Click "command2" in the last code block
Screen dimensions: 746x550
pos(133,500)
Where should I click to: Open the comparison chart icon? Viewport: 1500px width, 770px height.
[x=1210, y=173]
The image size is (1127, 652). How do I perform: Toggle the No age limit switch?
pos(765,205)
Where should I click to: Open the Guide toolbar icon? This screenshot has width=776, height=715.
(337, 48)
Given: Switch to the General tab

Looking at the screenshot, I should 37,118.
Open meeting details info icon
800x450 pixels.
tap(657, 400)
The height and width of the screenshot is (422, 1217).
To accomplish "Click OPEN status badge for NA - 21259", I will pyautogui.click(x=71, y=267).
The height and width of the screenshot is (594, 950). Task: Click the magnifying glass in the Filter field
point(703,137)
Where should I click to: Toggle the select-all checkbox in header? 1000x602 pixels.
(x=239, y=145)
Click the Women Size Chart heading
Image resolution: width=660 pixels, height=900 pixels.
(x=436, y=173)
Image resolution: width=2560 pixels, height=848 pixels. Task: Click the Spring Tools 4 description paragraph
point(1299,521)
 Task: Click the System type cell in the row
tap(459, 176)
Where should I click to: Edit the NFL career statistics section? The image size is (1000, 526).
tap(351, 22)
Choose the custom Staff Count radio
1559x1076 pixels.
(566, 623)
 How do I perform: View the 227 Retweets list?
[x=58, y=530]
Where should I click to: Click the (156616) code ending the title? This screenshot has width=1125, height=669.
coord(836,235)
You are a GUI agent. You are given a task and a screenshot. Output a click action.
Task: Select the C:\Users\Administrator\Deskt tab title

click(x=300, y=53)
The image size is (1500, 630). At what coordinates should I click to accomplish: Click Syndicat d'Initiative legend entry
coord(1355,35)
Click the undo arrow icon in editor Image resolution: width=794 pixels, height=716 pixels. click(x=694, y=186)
########################################
Could you copy exactly the lines from the one containing "Where should I click to: Click" through the end of the records above, and nothing more?

__OUTPUT FOR THIS EXERCISE__
Where should I click to: Click the (156616) code ending the title? This screenshot has width=1125, height=669.
coord(836,235)
You are a GUI agent. You are given a task and a screenshot. Output a click action.
Task: Select the C:\Users\Administrator\Deskt tab title

click(x=300, y=53)
The image size is (1500, 630). At what coordinates should I click to accomplish: Click Syndicat d'Initiative legend entry
coord(1355,35)
Click the undo arrow icon in editor Image resolution: width=794 pixels, height=716 pixels. click(x=694, y=186)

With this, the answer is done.